JIVA-MAN

Jaldhar H. Vyas jaldhar at BRAINCELLS.COM
Fri Nov 15 10:34:10 CST 1996


> From: Ms. Aikya Param <aikya at IX.NETCOM.COM>
> To: Multiple recipients of list ADVAITA-L <ADVAITA-L at TAMU.EDU>
> Subject: Re: JIVA-MAN
> Date: Thursday, November 14, 1996 2:09 PM
>
> So what are the swamis doing?  They are official renunciates. If they
> are eating and travelling and teaching and accepting donations and build-
> ing ashrams and publishing books, is this some new class of karma that
> doesn't happen in the world but on some other plane of existence but we
> see it, hear it and get annoyed with it if they are also having romantic
trysts
> with the ladies?
>

Instad of speculating as to what is karma and what isn't, why don't you
take a look at the dharmashastras.  What a sannyasi can and cannot do is
clearly delimited therein.

> If one cannot attain brahmaGYaanam.h and continue one's worldly life,
then
> what are we saying about Lord Krishna and Lord Rama?  Were they both
> ignorant?  Pardon me but they were both very involved in their worldly
> roles as soldier/king (Krishna) and Heir Apparent and then King (Raama).
>

An avatar is an amsha of Bhagavan so their situation is hardly the same as
a normal human being.

> In the west we don't have a sannyaas option the way there is in India.
It's
> not quite the same thing to join the ranks of the homeless as it is to
join the
> ranks of the sadhus in India.  Sanyaas is a lifestyle option within a
social
> system which also supports those who choose it.  It has clear legal and
> religious definitions.
>

Of course we have a sannyasa option in the west.  It may take more effort
and you may not have the willpower to pursue it but that's  your problem
not the Wests.

> This knowledge has gone beyond those India.  It's important to look
> at what is the intention, the idea behind these social forms referred to
> in these texts..
>

Our Dharma is refered to as Sanatan or eternal.  It is completely valid in
any place and any time.

> Also, it may help if people remember that Shankara was writing for a
bunch
> of swamis often so he could make his comments in support of the lifesyle
> they all had adopted.  He was perfectly clear that karma, including
lifestyle,
> doesn't produce the paramaatma in a person.
>

True, just being a sannyasi doesn't guarantee Moksha but not being a
Sannyasi guarantees you won't acheive Moksha.

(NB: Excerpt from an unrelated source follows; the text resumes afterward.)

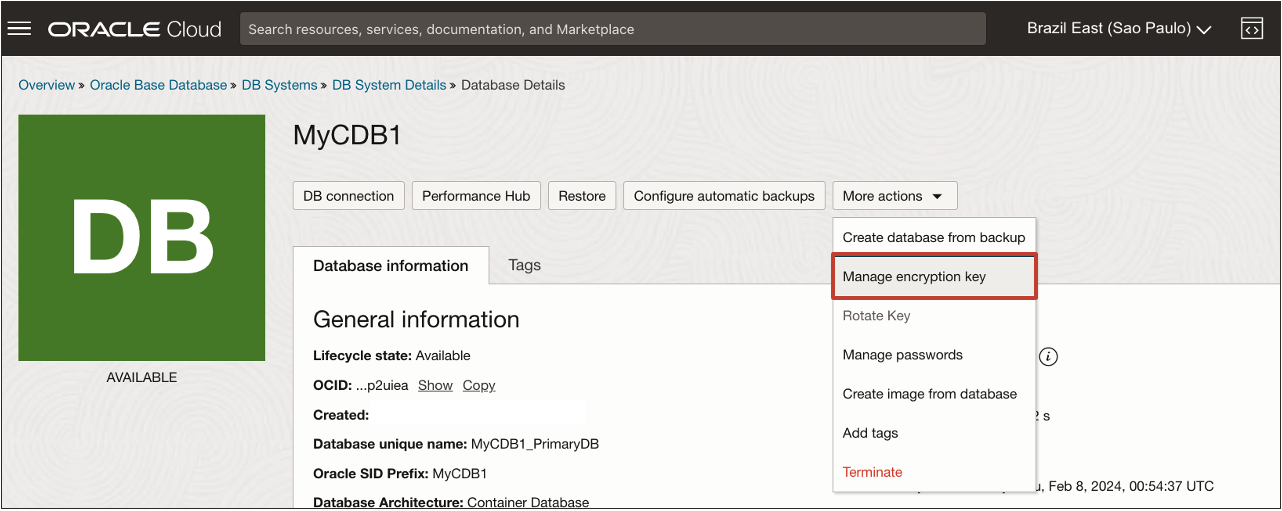Choose Create database from backup
The image size is (1282, 511).
934,238
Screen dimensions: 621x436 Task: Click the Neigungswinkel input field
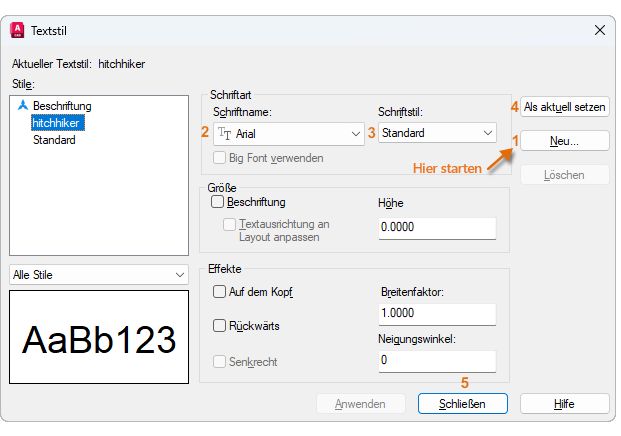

> To be a normal. well balanced successful person anywhere doing anything
> requires renunciation.  That is my observation after  thirty months
> intensive study with Swami Dayananda at Sandeepany West in Piercy, CA
> and now fourteen years "in the world".  It seemed to me that our ashram
at
> Piercy CA, funded by the hard earned money of Chinmaya Mission
> members was very much in the world as well.  We bought vegetables, did
the
> cooking, maintained the cars the grounds and the buildings, get along
with
> each other or didn't get along with each other.  Seemed just like "the
world" to
>  me.

Sounds like the world to me too.  Doesn't sound like Vedanta though.

--
Jaldhar H. Vyas [jaldhar at braincells.com]  I will choose.-_|\ free will
Consolidated Braincells Inc.                          /     \
http://www.braincells.com/jaldhar/   -)==Perth=Amboy=>*.--._/  o-
"Witty quote" - Dead Guy                                   v      McQ!